- [HOW TO COMPLETE THIS TASK] Name every community the excerpt below says is replacing its July 4 fireworks with a drone light show.

- [EXCERPT]
________________

When the Caldor Fire raced toward the southern shore of Lake Tahoe last year, its 100-foot (30-meter) flames spread across the tree canopy. Miles away, towns on the north shore took notice.
In response, three communities on the California-Nevada border are switching from the traditional fireworks show for the U.S. Independence Day holiday this July 4 to a drone light show, a growing trend across the United States that has overwhelmed drone companies.
"The conversation we had was: 'Is throwing lit objects up into the sky in the height of the fire season the best thing for us to do?'" said Andy Chapman, president of the Incline Village Crystal Bay Visitors Bureau, which coordinates the July 4 show for Incline Village, Nevada.
With Western states enduring a historic drought, some towns are rejecting fireworks as a wildfire risk, even though nearly all civic fireworks displays are safely monitored by firefighters.
Incline Village and the neighboring California towns of Kings Beach and Tahoe City switched to drones after the Caldor Fire burned for 69 days, scorching 221,835 acres, destroying 1,003 structures and forcing the evacuation of 50,000 people.

________________

- [PROVIDED DATA]
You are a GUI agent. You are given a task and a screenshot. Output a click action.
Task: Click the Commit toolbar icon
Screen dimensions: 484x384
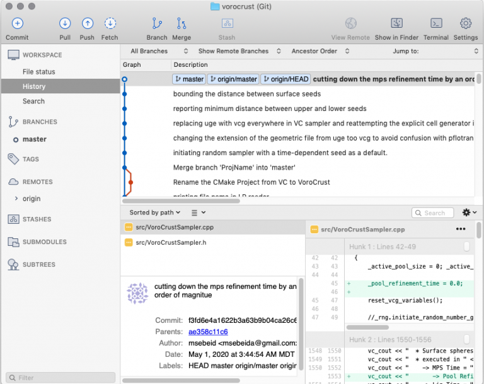click(17, 24)
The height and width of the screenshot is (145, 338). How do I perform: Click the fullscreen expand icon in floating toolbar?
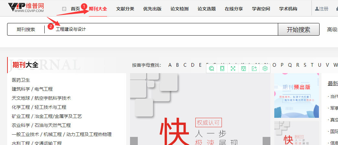(233, 68)
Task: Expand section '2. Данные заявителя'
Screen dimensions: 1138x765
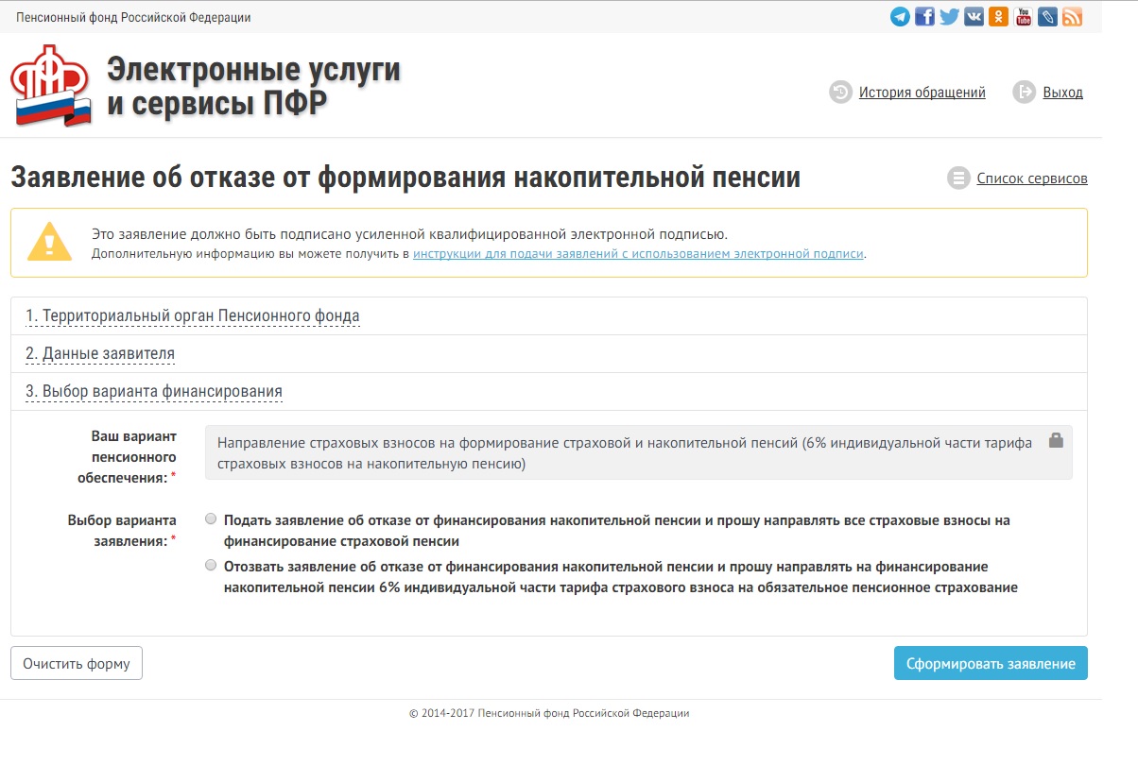Action: pyautogui.click(x=99, y=353)
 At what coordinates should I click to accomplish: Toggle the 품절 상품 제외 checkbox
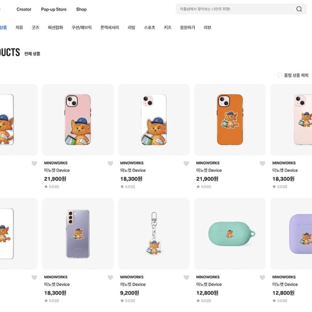pyautogui.click(x=280, y=75)
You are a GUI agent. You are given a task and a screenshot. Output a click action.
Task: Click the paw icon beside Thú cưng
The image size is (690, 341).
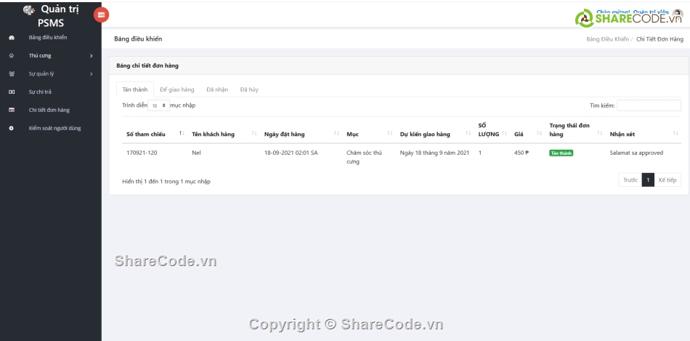(x=11, y=55)
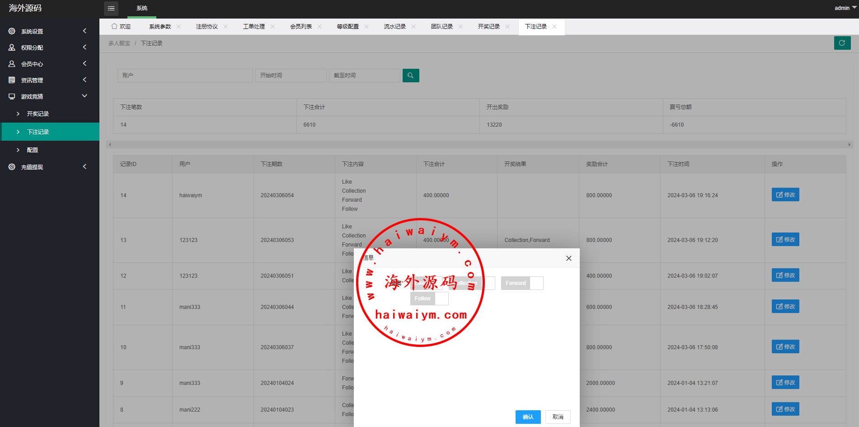Toggle the sidebar collapse hamburger icon

click(111, 8)
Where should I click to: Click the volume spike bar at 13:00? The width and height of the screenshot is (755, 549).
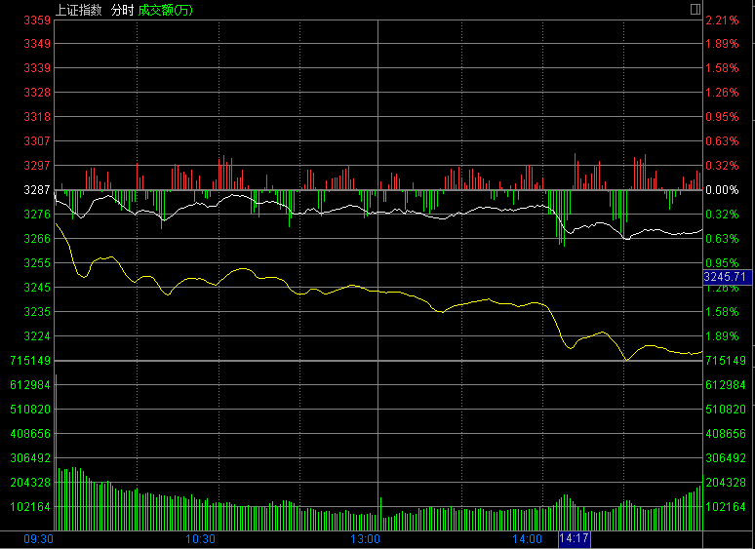point(380,514)
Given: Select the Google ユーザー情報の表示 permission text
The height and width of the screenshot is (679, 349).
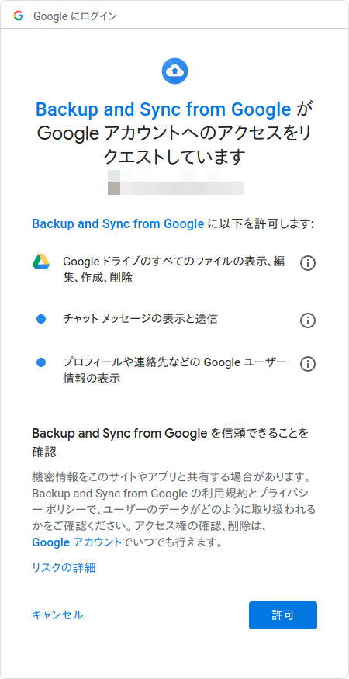Looking at the screenshot, I should click(x=175, y=370).
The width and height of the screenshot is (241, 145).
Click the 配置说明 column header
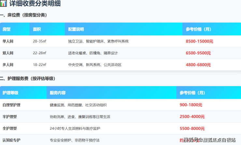coord(76,29)
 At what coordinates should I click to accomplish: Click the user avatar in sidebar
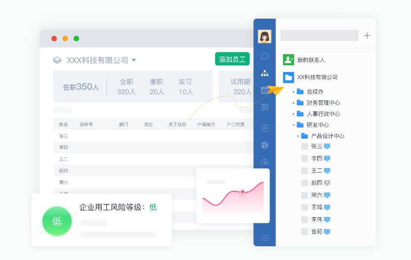(265, 36)
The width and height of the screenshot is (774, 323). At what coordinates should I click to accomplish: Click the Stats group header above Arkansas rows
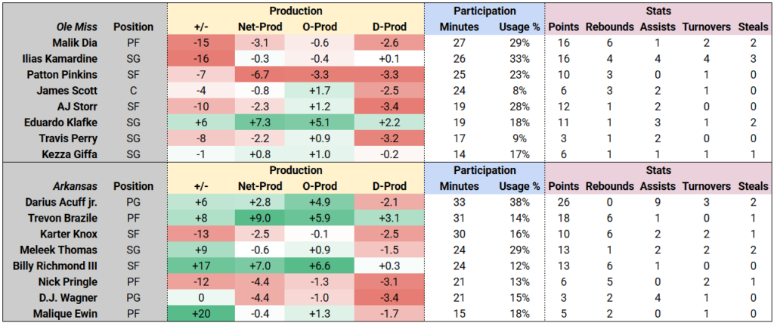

________________

- [TASK SOLUTION] Incline Village, Nevada; Kings Beach, California; Tahoe City, California